**DOCUMENT:**
Etait-il vraiment nécessaire de passer presque dix minutes pour faire de la simple exposition autour de Miller, caricature ultime du flic alcoolique et borderline ?
Et en fallait-il tout autant pour présenter l’équipage du Cant ? OK, Holden sera le bellâtre au grand cœur. Nagata sera la sidekick qui se transformera rapidement en love interest (et qui ne se réduira d’ailleurs qu’à ça durant trois saisons.). Amos sera le brutos aux gros bras et Alex le sympa un peu naïf. Tout un épisode pour ça ? Vraiment ?
Ah ça le temps ! On le gaspille dans « The Expanse » !
Du temps passé à parler et parler encore, tout ça pour brasser du vent.
Pour occuper l’espace sonore.
Pour espérer donner l’illusion d’une profondeur chez ces personnages aussi lisses et épais qu’une feuille de papier.
Et à la fin de ces longues quarante-cinq minutes que compte le premier épisode, le bilan en termes de péripétie et d’avancement de l’intrigue se révèle tragique.
Car au bout du compte il ne s’est rien passé.
Une nana est prisonnière dans un vaisseau. On invite Miller à enquêter dessus. Et pendant ce temps les gars du Cant tombent sur ledit vaisseau par hasard.
La conclusion pose juste un moment qu’elle espère émotionnellement fort mais, faute à un terrible manque de subtilité et d’originalité, elle échoue lamentablement.
(Non mais les gars… Franchement… Vous croyiez vraiment que personne ne vous verrait venir avec la mort de la blondinette de Holden ? A passer votre temps à montrer à quel point Holden est amoureux d’elle ; à marteler l’idée qu’il pense à tout plaquer pour vivre le grand amour loin de la folie des hommes ; on se doute que vous allez la faire crever ! Mais bon, si vous voulez vraiment qu’on se prenne d’empathie pour Holden et sa belle, d’une part faites en sorte que le personnage sacrifié existe autrement que comme un simple réceptacle vide dont on se fout de la disparition et puis surtout, d’autre part, essayez de faire en sorte que dans la suite, Holden n’oublie pas sa belle en seulement quelques épisodes ! Enfin bon, moi je dis ça, je dis rien…)
Et malheureusement, sur tous ces aspects là, du premier épisode de la saison 1 au dernier épisode de la saison 3, à part une sensible amélioration dans les effets spéciaux, rien de bougera.
Toujours cette culture de l’agitation.
Toujours cette logique d’accumulation plutôt que d’approfondissement.
Toujours ces bavardages imposés qui ne sont là que pour faire ralentir le plus possible l’intrigue.
Et c’est con mais, pour moi, c’est ça qui tue tout ce qui aurait pu faire de ce « The Expanse » une chouette série.
Parce que oui – et c’est ça qui est tragique – il y a au milieu de cette tragédie quelques bonnes idées qui auraient mérité bien mieux.
C’est que, l’air de rien, je m’en suis quand-même enfilé trois saisons de ce « The Expanse ».
Une assiduité de ma part qui dit forcément quelque-chose de ce que cette série peut contenir.
Une promesse. Mieux : un espoir.

**CONSIGNE 1:** Pouvez-vous mettre à jour le passage de la critique qui commence à « Du temps passé » et se termine à « elle échoue lamentablement. », en remplaçant « vaisseau » par « navire » ?

**LES DONNÉES:**

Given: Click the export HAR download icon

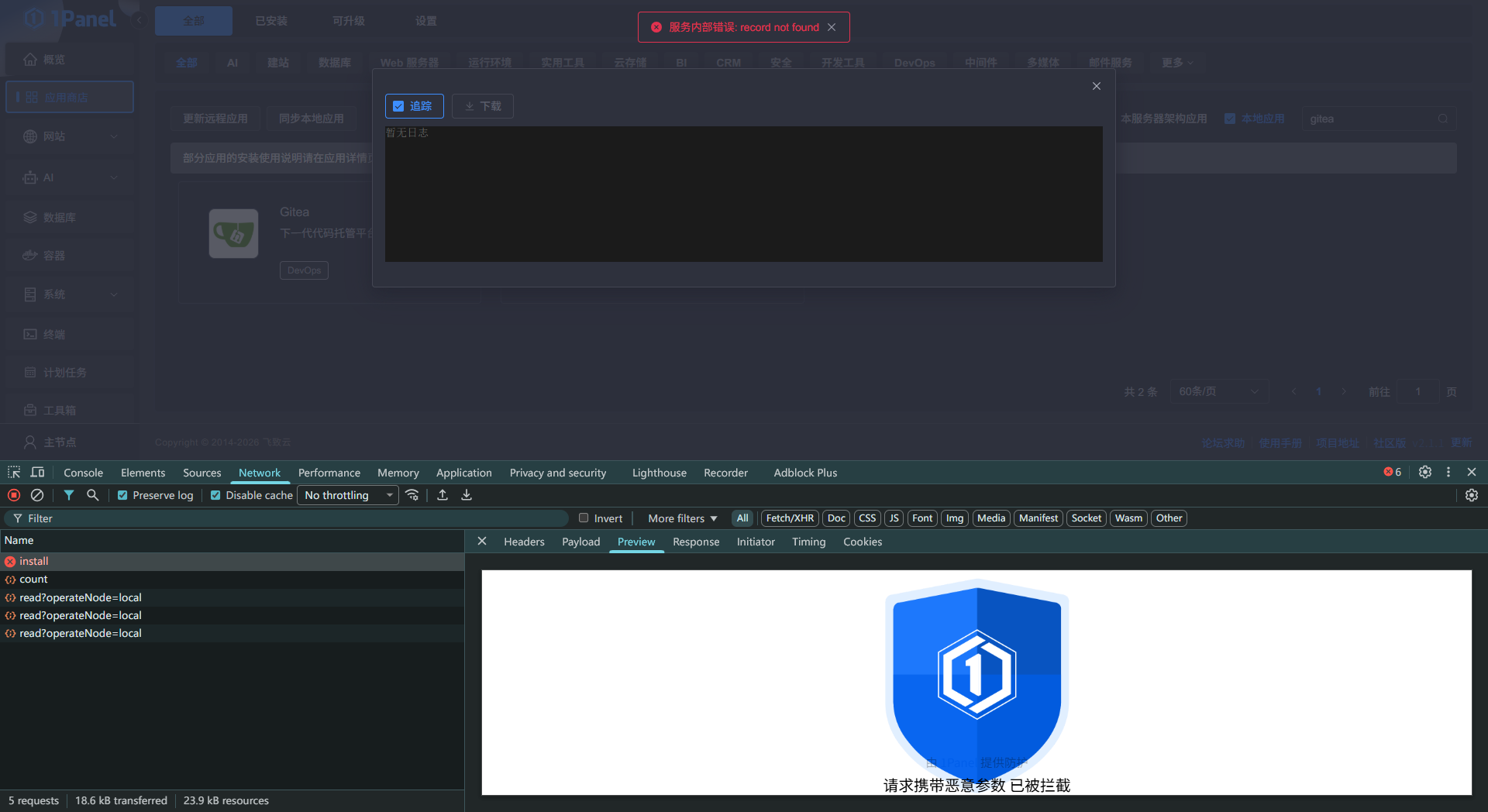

...

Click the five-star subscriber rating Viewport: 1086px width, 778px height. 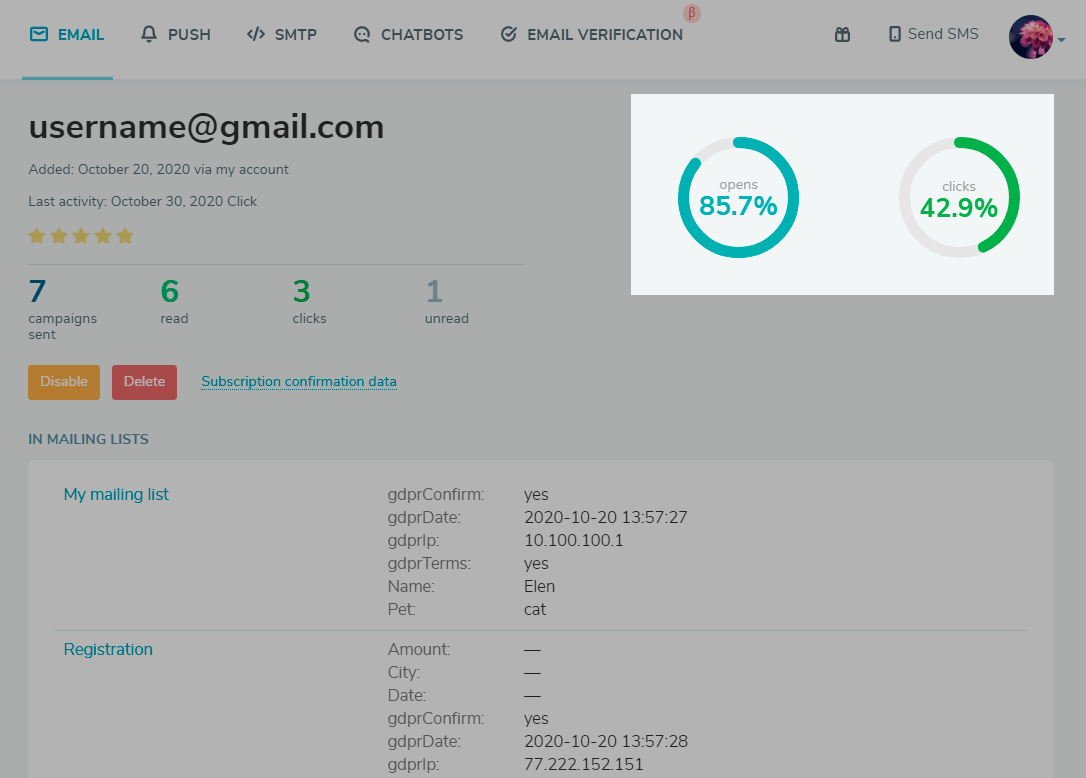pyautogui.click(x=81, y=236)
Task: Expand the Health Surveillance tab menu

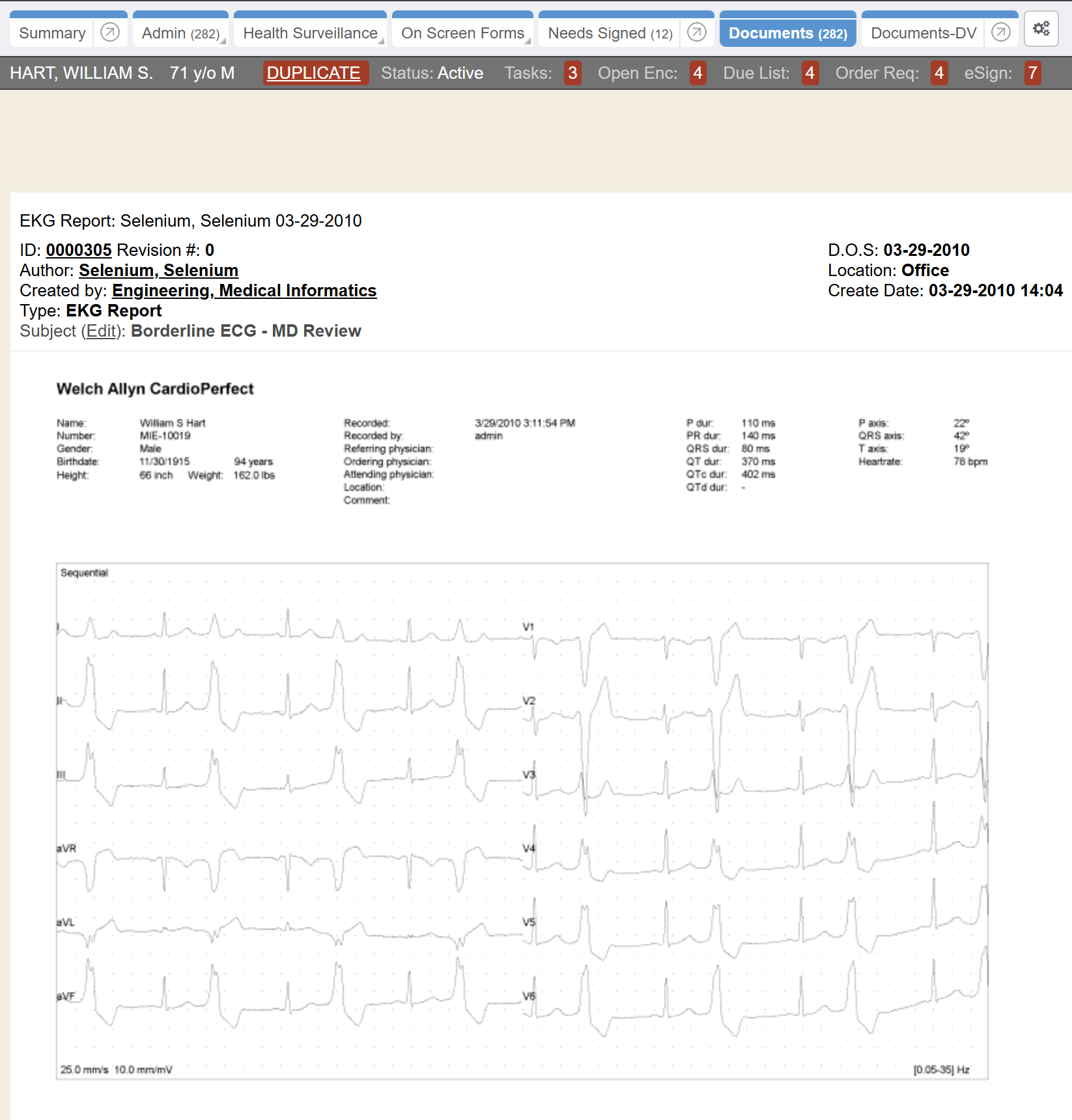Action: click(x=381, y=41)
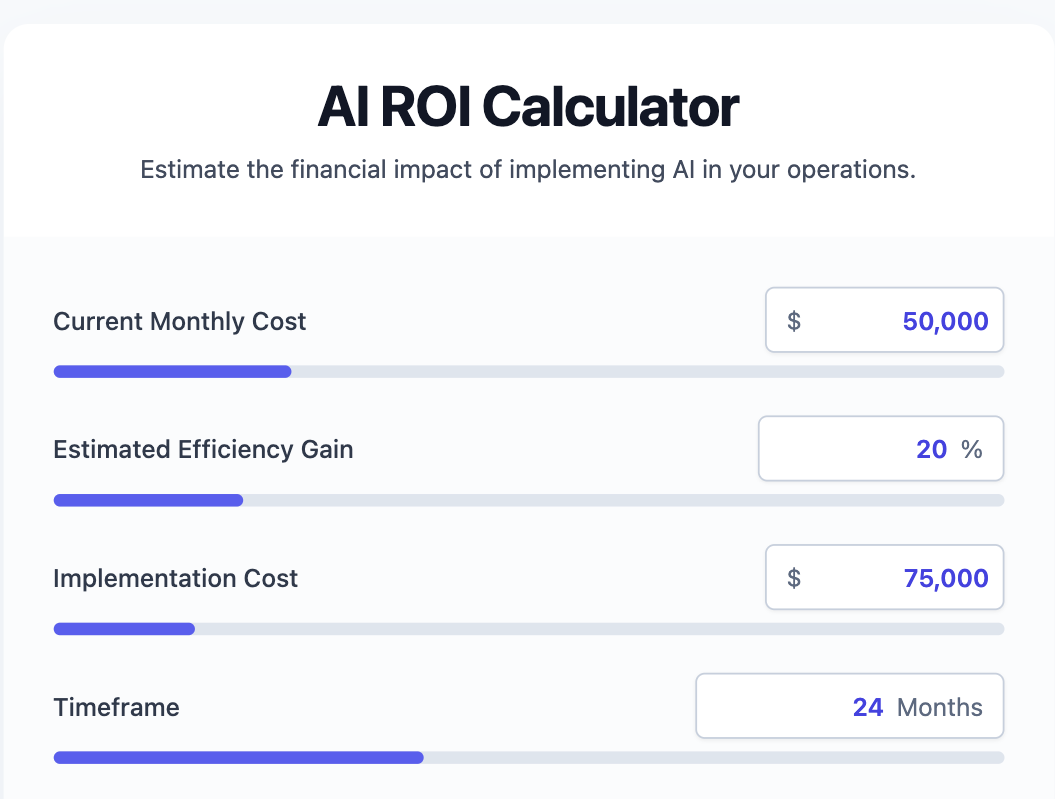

* * *

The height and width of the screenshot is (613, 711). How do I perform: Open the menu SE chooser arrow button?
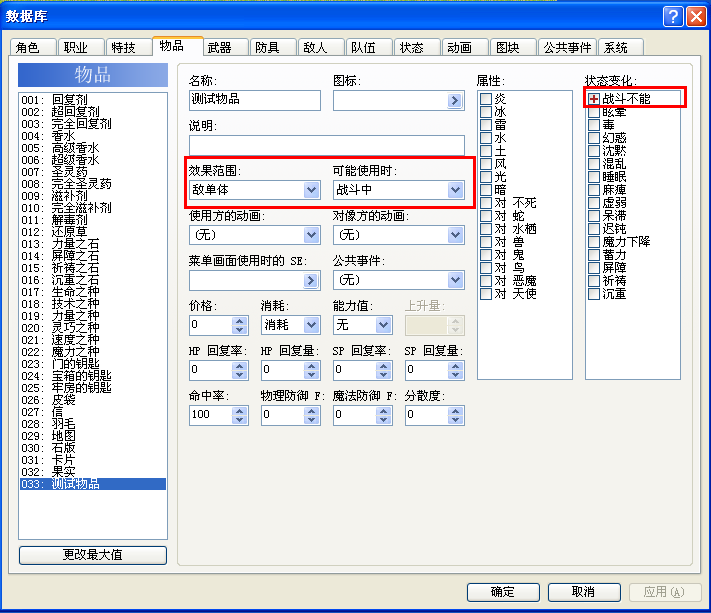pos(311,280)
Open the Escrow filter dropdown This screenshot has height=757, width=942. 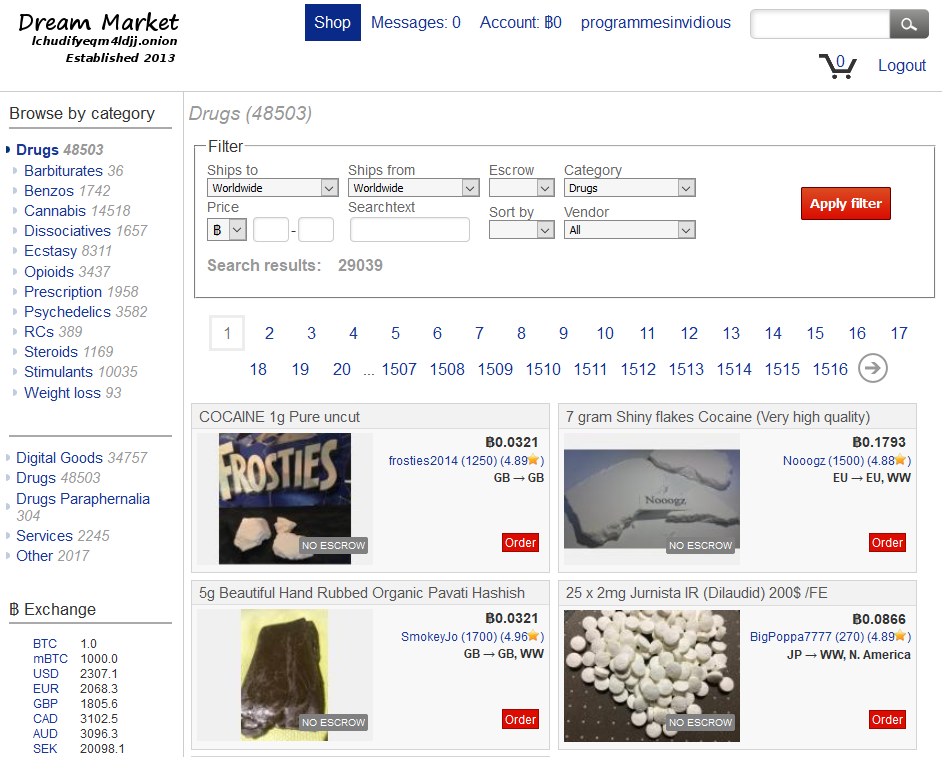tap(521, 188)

**CONSIGNE 2:** Quelles lignes des enregistrements contiennent la chaîne « menu » ? Relevez-les en tenant compte de la casse.

**RÉPONSE RÉDIGÉE 1:**
Du temps passé à parler et parler encore, tout ça pour brasser du vent.
Pour occuper l’espace sonore.
Pour espérer donner l’illusion d’une profondeur chez ces personnages aussi lisses et épais qu’une feuille de papier.
Et à la fin de ces longues quarante-cinq minutes que compte le premier épisode, le bilan en termes de péripétie et d’avancement de l’intrigue se révèle tragique.
Car au bout du compte il ne s’est rien passé.
Une nana est prisonnière dans un navire. On invite Miller à enquêter dessus. Et pendant ce temps les gars du Cant tombent sur ledit navire par hasard.
La conclusion pose juste un moment qu’elle espère émotionnellement fort mais, faute à un terrible manque de subtilité et d’originalité, elle échoue lamentablement.

**RÉPONSE RÉDIGÉE 2:**
Task: Expand the Health Surveillance tab menu
The height and width of the screenshot is (613, 711). How do I perform: Open the menu SE chooser arrow button?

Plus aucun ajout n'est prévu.